Un couple assis sur un canapé. La pièce est vide de tout autre meuble. Ils ne font rien, ne disent rien, et regardent fixement droit devant eux.
Elle – Qu’est-ce qu’il y a, ce soir, à la télé ?
Lui – Je ne sais pas. Pourquoi ?
Elle – Pour savoir… (Un temps) Tu ne veux vraiment pas qu’on en rachète une ?
Lui – Quand on avait la télé, on ne pouvait pas s’empêcher de la regarder!
Elle – C’est fait pour ça, non ?
Lui – On était complètement abrutis! On ne faisait rien d’autre!
Ils regardent toujours fixement droit devant eux.
Elle (ironique) – Et maintenant, qu’est-ce qu’on fait ?
Lui – Qu’est-ce que tu veux qu’on fasse ?
Elle – Rien…
Lui – C’est déjà mieux que de regarder la télé… (Un temps) Quand il n’y avait qu’une chaîne, encore, ça allait. Maintenant avec le câble…
Elle (nostalgique) – Quand j’étais petite, on n’avait pas la télé. J’allais la regarder chez mon voisin…
Lui – Tu veux que je demande au voisin si tu peux aller regarder la télé chez lui ?
Silence.
Elle – On pourrait discuter.
Il lui lance un regard inquiet.
Elle – Puisqu’on n’a plus de télé, on pourrait en profiter pour discuter.
Lui – Vas-y, commence.
Elle réfléchit.
Elle – Tu m’aimes ?
Lui (interloqué) – On pourrait peut-être commencer plus progressivement…
Il réfléchit.
Lui – Qu’est-ce qu’on mange, ce soir ?
Elle – Mercredi, c’est le jour du poisson.

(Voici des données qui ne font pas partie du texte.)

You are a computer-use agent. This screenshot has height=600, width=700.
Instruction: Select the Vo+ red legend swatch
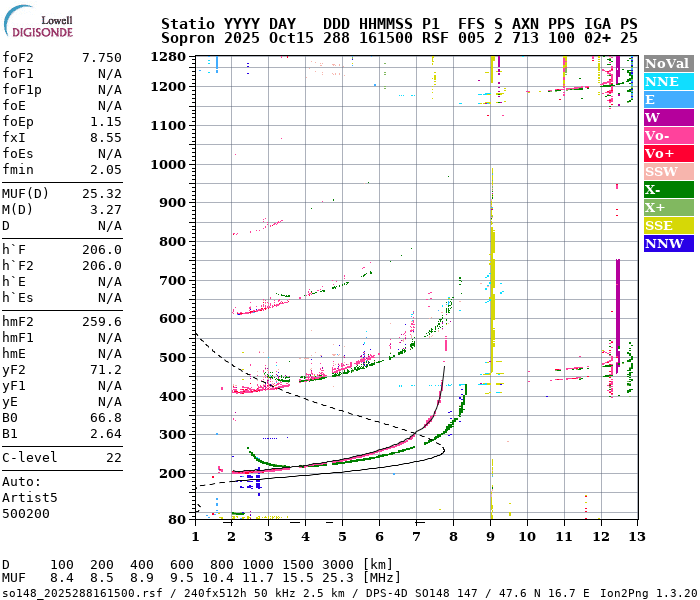(667, 153)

Lui – Normalement, c’est le vendredi…
Elle – Le vendredi, c’est poulet.
Lui – C’est pas très catholique, tout ça…
Silence.
Lui – Qu’est-ce que je prends comme poisson ?
Elle – J’irai. Il faut que j’achète des lentilles.
Lui – Chez Picard ?
Elle – Chez l’opticien… Je ne suis pas trop surgelés, en ce moment…
Lui – A propos de surgelé, tu as entendu parler de ce type qui s’est fait congelé ?
Elle – Il devait déjà être un peu givré. Si je prenais des maquereaux au poivre ?
Lui – C’est pas trop épicé ?
Elle – C’est poivré.
Silence.
Lui – Si un jour tu me trompais, tu me le dirais ?
Elle le regarde, surprise.
Elle – Tu veux dire : si tu me trompais, est-ce que je voudrais que tu me le dises ?
Lui – Aussi, oui…
Elle – Pourquoi tu me demandes ça ?
Lui – Comme ça, pour parler… Comme on n’a plus la télé.
Elle réfléchit.
Elle – Comment veux-tu que je réponde à cette question ?
Lui – Par oui ou par non.
Elle – Tu crois vraiment que c’est aussi simple que ça ?
Lui – Non ?
Elle – Répondre, c’est accepter déjà la possibilité que tu me trompes.
Lui – Et alors ?
Elle – C’est comme si tu me demandais : si je t’assassinais, tu préférerais que j’aille me livrer à la police après ou que j’essaie d’échapper à la justice ?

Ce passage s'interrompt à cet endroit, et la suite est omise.